The agreement is a long-term contract. Meta will buy renewable power from MN8 Energy for years. This will help meet part of its data center electricity demand with clean energy.
MN8 Energy, a New York-based renewable energy and battery storage company, will develop and build the solar plant. It has about 4 GW of operational and under-construction solar projects nationwide. The company also operates 1.1 gigawatt-hours (GWh) of battery capacity and over 40 high-power EV charging stations in the U.S.
The Walker Solar project will supply energy to the regional grid and create local jobs during construction. It will also generate tax revenue for Juniata County and strengthen local energy infrastructure.
Powering AI Growth With Long-Term Solar
Meta has set a clear long-term climate goal. The company aims to reach net-zero emissions across its full value chain by 2030. This includes direct operations and supply chain emissions.
The tech giant has matched 100% of its global electricity use with clean and renewable energy since 2020. This covers its offices and data centers. To support this goal, Meta has helped add nearly 29 gigawatts (GW) of new clean energy capacity to power grids worldwide.

Since 2021, Meta reports that its renewable energy procurement has helped reduce emissions by 23.8 million metric tons of CO₂ equivalent (CO₂e). These reductions come from large-scale wind and solar projects tied to long-term power purchase agreements.
However, electricity demand continues to grow. Meta’s data centers are expanding to support artificial intelligence and digital services. The company notes that rising data center demand makes decarbonization more complex, even as renewable energy use increases.
Meta aims to go further. It wants to reach net zero across its full value chain by 2030. This means not only its own operations (Scope 1 and Scope 2 emissions) but also the emissions tied to its suppliers, hardware, and products (Scope 3). Scope 3 emissions, which are about 8.15 million metric tons of CO2e, account for 99% of its total carbon footprint.
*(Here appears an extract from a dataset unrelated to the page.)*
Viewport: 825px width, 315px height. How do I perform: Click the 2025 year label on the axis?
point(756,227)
As of its latest report, 48% of its suppliers — based on emissions contribution — have set science-aligned emissions reduction targets. These supplier commitments are critical because Scope 3 emissions make up a large share of Meta’s total carbon footprint.
- The company has also set a goal to reduce Scope 1 and Scope 2 emissions by 42% by 2031, using 2021 as a baseline year.
Meta’s sustainability reports also show that electricity use remains central to its climate strategy. Since using 100% renewable energy in operations, Meta has helped avoid millions of tons of CO₂ emissions.
Beyond Carbon Emissions: Biggest Clean Energy Buyer
Beyond carbon reductions, Meta includes water and biodiversity in its ESG strategy. Since 2017, Meta has supported more than 40 water restoration projects.
In 2024 alone, these projects helped restore over 1.6 billion gallons of water in regions facing high or medium water stress. The company has committed to becoming water positive by 2030, meaning it plans to restore more water than it consumes.
The Facebook owner also supports biodiversity near its facilities. It has allocated more than 4,000 acres of land, over half of its owned data center campus footprint, for habitat protection and restoration using native species.
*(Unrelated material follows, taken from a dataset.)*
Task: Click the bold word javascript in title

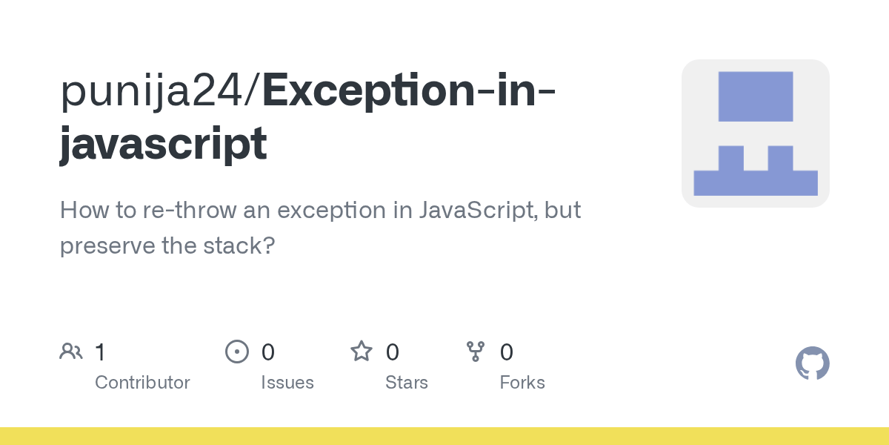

In addition, Meta invests in voluntary carbon removal. The company funds projects designed to remove carbon dioxide from the atmosphere to address emissions that are difficult to eliminate. It also works with industry groups and government initiatives to help scale high-quality carbon removal markets.
A recent BloombergNEF report highlights Meta’s role in large-scale corporate clean energy procurement. The tech company was the biggest corporate clean energy buyer in 2025. They signed over 10 GW in power purchase agreements (PPAs).
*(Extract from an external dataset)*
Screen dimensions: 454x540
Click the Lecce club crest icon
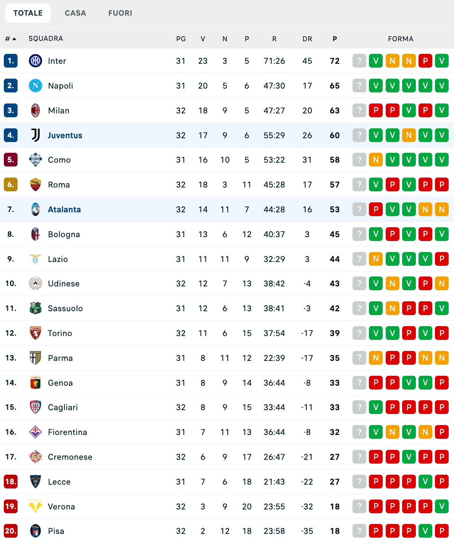(35, 482)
It also found that Meta and its peers, Amazon, Google, and Microsoft, accounted for nearly half of all corporate clean energy deals last year. This demonstrates Meta’s influence in driving new renewable capacity online.
These efforts show Meta is combining financial power with sustainability action. The Walker Solar PPA helps the tech giant meet the fast-growing electricity needs from its data centers and AI workloads. Data centers use a lot of power. Using renewables can help meet this demand and reduce carbon emissions from grid electricity.
New Solar Capacity Strengthens the PJM Grid
The solar project will deliver clean power into the PJM Interconnection market. PJM coordinates electricity flow across a broad region of the U.S. and manages one of the most complex power systems in North America.
Adding new generation capacity like Walker Solar contributes to grid resilience and supports broader decarbonization goals. Solar generation helps offset older fossil-fuel plants as they retire or reduce output.
Experts say utility-scale solar is key. As more sectors electrify, the demand for electricity keeps rising. More solar capacity means steady, low-carbon energy when the sun is out, which helps reduce overall system emissions.
The Walker Solar project is part of a larger trend in U.S. solar growth. The U.S. Energy Information Administration (EIA) says 2026 will bring a record increase in utility-scale solar capacity. Over 40 GW is set to be added, marking a big jump from previous years.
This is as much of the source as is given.